The question is simply what was the contract of the parties. (2Mees.  Welsb. 602.) If it was intended that certain parts of the vessel should pass to the defendants, as the work progressed and was paid for, it was very easy for the parties to have so provided in the contract in express terms. As they did not do this, we must gather the intent from the contract as expressed. It is not a contract to purchase parts of a barge, but an entire vessel; and the general rule that the title does not pass till completion and delivery, must control the construction unless a different contract is to be implied from the fact that the barge was built under the superintendence of a person employed and paid by the defendants, and was paid for by installments at certain stages of the work.

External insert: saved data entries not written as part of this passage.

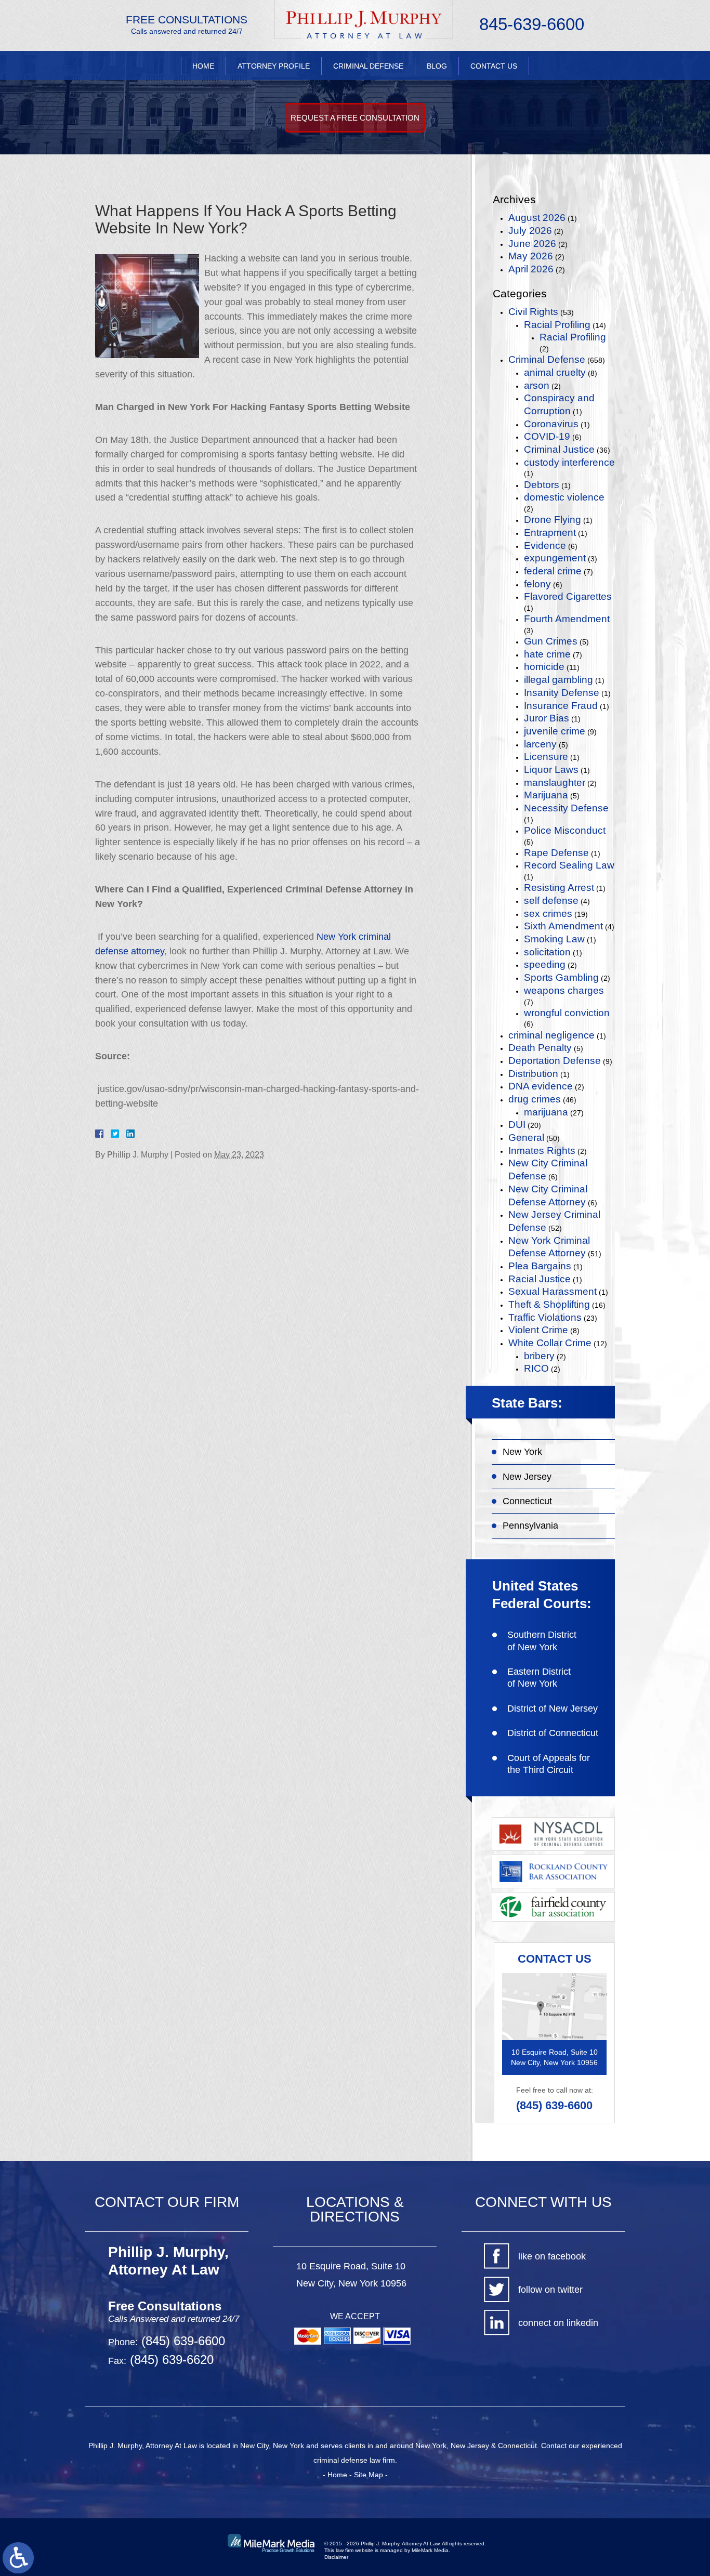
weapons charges (564, 990)
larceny (540, 744)
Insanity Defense (561, 692)
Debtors (541, 484)
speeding (545, 964)
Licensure (546, 756)
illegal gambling (558, 679)
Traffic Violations (545, 1317)
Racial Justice (539, 1278)
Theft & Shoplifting (549, 1304)
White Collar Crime (549, 1342)
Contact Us (493, 66)
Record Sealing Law (569, 865)
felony (537, 584)
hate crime (547, 654)
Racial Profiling (557, 324)
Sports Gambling (561, 977)
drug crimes (534, 1099)
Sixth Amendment (563, 926)
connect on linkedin (558, 2323)
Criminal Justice (559, 449)
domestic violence (564, 497)
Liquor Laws (551, 769)
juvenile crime (554, 731)
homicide (544, 666)
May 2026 (530, 256)
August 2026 (537, 217)
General (526, 1137)
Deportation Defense (554, 1060)
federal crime (553, 571)
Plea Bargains (539, 1265)
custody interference (569, 462)
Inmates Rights (541, 1150)
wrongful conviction (567, 1012)
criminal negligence (551, 1035)
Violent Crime (538, 1329)
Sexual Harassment (552, 1291)
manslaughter (554, 782)
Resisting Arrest (559, 887)
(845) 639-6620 (170, 2359)
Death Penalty (540, 1047)
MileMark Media (430, 2550)
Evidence (545, 545)
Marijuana (546, 795)
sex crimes (548, 913)
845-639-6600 (531, 24)
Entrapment (550, 532)
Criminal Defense (368, 66)
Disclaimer (336, 2557)
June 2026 (532, 243)
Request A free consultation (355, 117)
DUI (516, 1124)
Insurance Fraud (561, 705)
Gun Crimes (550, 641)
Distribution (533, 1073)
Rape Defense (556, 852)
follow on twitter (550, 2289)
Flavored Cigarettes (568, 596)
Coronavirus (551, 423)
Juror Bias (546, 718)
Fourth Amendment (567, 618)
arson (536, 385)
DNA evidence (540, 1086)
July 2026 (530, 230)
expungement (555, 558)
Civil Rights (533, 311)
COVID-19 (547, 436)
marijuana (546, 1112)
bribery (539, 1355)
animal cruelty (555, 372)
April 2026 (531, 269)
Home (203, 66)
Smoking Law (554, 939)
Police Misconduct (565, 830)
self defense (551, 900)
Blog (437, 66)
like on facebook (552, 2256)
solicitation (547, 952)
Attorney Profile (274, 66)
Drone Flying (552, 519)
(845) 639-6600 (554, 2105)
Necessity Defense (566, 808)
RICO (536, 1368)
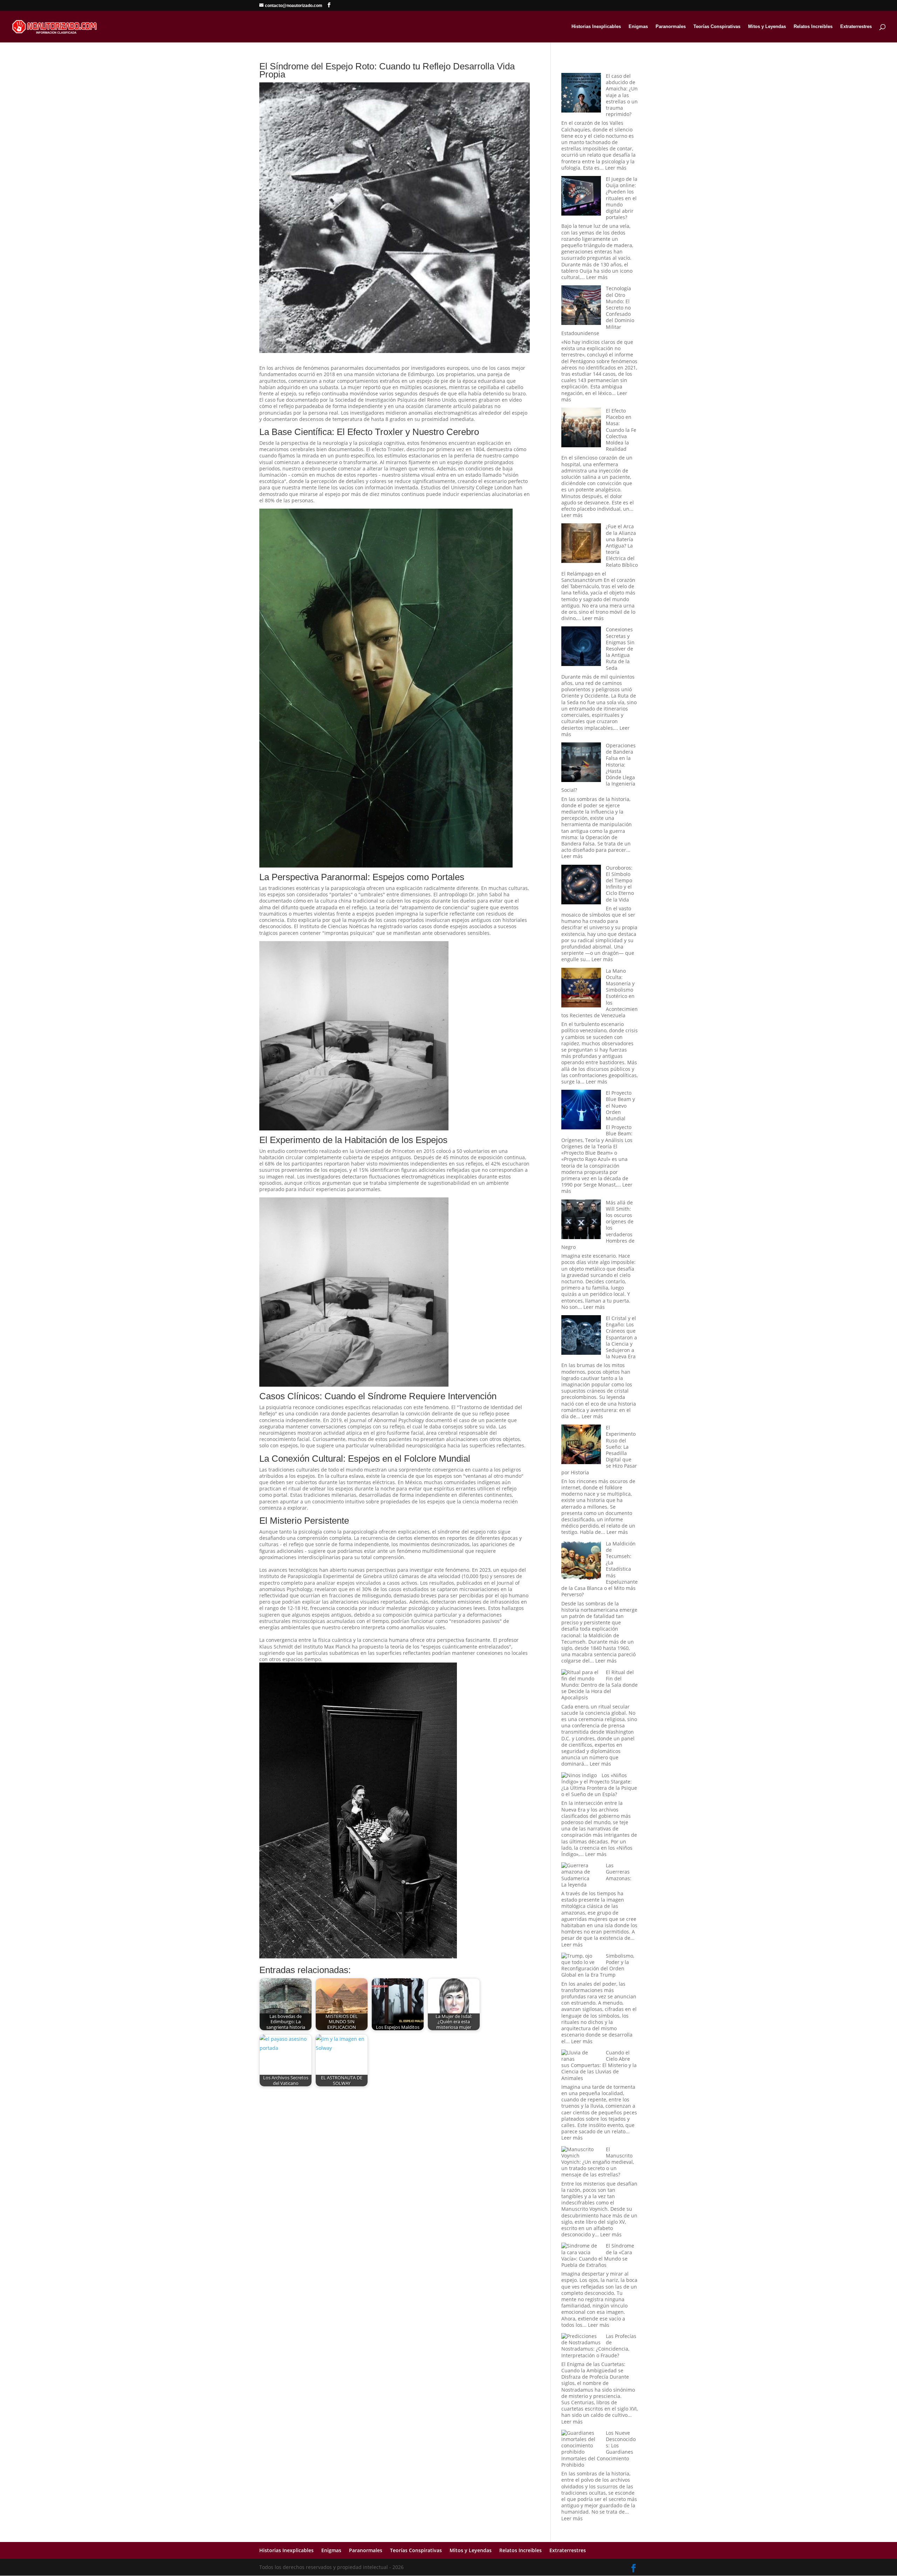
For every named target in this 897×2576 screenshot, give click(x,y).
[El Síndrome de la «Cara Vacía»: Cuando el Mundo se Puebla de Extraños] (581, 2249)
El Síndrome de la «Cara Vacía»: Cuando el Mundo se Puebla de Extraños (597, 2255)
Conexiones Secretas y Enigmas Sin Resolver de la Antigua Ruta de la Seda (620, 648)
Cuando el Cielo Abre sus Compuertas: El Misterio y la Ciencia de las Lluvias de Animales (599, 2065)
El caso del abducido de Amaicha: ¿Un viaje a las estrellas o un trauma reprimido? (622, 95)
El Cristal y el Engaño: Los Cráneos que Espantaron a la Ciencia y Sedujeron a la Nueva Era (621, 1337)
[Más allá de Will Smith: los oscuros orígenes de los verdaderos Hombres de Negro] (581, 1220)
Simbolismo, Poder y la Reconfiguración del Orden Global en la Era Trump (597, 1965)
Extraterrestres (856, 26)
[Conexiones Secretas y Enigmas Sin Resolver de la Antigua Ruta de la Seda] (581, 646)
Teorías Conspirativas (716, 26)
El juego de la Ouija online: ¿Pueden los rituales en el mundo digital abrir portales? (621, 198)
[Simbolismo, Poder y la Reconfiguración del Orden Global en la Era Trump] (581, 1959)
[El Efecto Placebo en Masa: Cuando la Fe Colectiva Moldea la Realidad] (581, 428)
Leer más (615, 167)
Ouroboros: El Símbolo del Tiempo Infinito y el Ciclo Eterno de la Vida (620, 883)
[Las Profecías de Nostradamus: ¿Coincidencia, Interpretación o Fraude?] (581, 2339)
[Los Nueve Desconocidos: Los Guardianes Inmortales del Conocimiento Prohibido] (581, 2442)
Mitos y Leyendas (767, 26)
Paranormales (671, 26)
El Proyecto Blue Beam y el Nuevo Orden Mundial (620, 1105)
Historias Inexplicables (596, 26)
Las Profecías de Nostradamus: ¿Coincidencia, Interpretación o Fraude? (598, 2346)
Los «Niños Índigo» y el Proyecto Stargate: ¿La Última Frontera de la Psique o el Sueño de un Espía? (599, 1785)
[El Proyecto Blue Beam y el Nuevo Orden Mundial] (581, 1110)
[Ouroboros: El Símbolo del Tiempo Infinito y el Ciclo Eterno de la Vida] (581, 885)
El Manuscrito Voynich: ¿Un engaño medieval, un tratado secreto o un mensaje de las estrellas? (597, 2162)
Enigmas (638, 26)
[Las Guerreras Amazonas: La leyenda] (581, 1872)
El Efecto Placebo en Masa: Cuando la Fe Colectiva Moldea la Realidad (621, 429)
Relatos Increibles (813, 26)
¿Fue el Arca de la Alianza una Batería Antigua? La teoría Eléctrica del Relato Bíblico (622, 545)
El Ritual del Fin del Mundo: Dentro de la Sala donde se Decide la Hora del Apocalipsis (599, 1685)
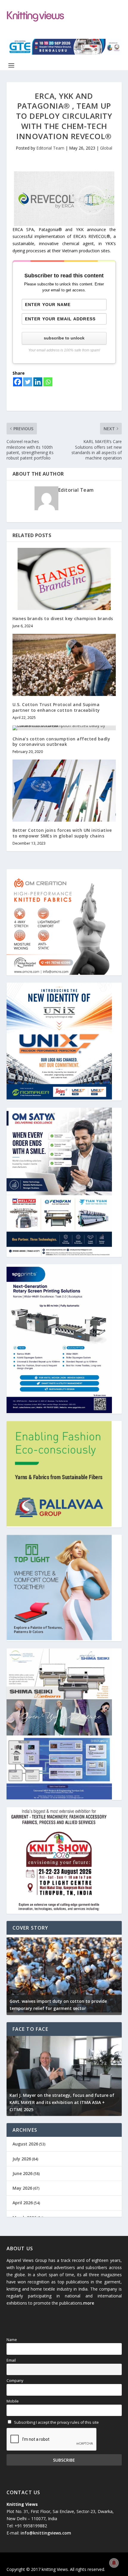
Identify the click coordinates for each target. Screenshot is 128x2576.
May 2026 (22, 2188)
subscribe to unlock (64, 338)
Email (11, 2360)
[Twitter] (27, 381)
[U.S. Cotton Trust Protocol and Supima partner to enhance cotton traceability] (64, 665)
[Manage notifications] (114, 2563)
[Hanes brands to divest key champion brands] (64, 579)
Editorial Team (50, 148)
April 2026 (23, 2202)
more (88, 2303)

It cannot be claimed that the employment of a superintendent who decided upon the quality of the materials and approved the work, amounted to a delivery of the parts as the work progressed; but it is supposed that inasmuch as it bound the builders to deliver that particular barge and took away from them the right to substitute another in its place, it amounted, together with the payments, to a transfer of the general property to the purchaser. The mere payment by instalments at specific stages does not of itself imply anything further towards a change of title to property, than the payment of instalments at fixed periods of time. Now, conceding that the effect of both these circumstances combined, is to place the builder in a situation in which he would be bound to finish and deliver the specific vessel begun, it by no means follows, that they vest the title to the vessel in the purchaser before its completion. It becomes, in such case, simply a contract for the finishing and delivery of that particular vessel; and the obligations upon the parties are the same, as if the builder had contracted to finish and deliver a particular vessel partly constructed at the time of the contract.
Merritt v. Johnson (7 John. 473) was a case in which it was adjudged that the property to the vessel remained in the builder *Page 51 
until completion and delivery, though some of the materials employed had been furnished by the purchaser.
The question of ownership by no means depends upon the right that a particular article in preference to another shall be finished for the purchaser. In Merritt v. Johnson, (Supra,) Travis agreed to build a ship for E. Merritt and to furnish the timber for the frame, and E. Merritt was to pay in instalments and furnish the materials for the joiner's work. E. Merritt furnished various materials and advanced money to Travis with which to purchase other materials, and afterwards assigned the contract to D. Merritt, who continued to furnish materials and advance money to Travis on the contract, until about one-third the vessel was finished, Travis having furnished the materials he was bound to supply under the contract, when it was levied on under an execution against Travis and sold by the sheriff to C., who afterwards completed the vessel and sold her to Johnson. An action of trover being brought by D. Merritt against Johnson, it was held that the property in the vessel was in Johnson, and that D. Merritt could not have any property in the vessel under the contract until she was completed and delivered to him. This was therefore a case where the ownership remained in the builder, though he would have no right to have substituted another vessel in its place, part of the materials having been furnished by the purchaser. It appeared in Merritt v. Johnson that the ship was built upon ground hired by Travis, and in this suit the barge remained at the yard of the builders. It is said however inJohnson v. Hunt, (11 Wend. 139,) that had the fact been different in Merritt v. Johnson it would not have changed the result. (See also Blackburn on Sales, 158; 2 Denio 628; 21Pick. 205.)
I think the legal title to the barge remained in the builders at the time of their assignment to the plaintiffs, and the judgment of the supreme court should be reversed and a new trial ordered.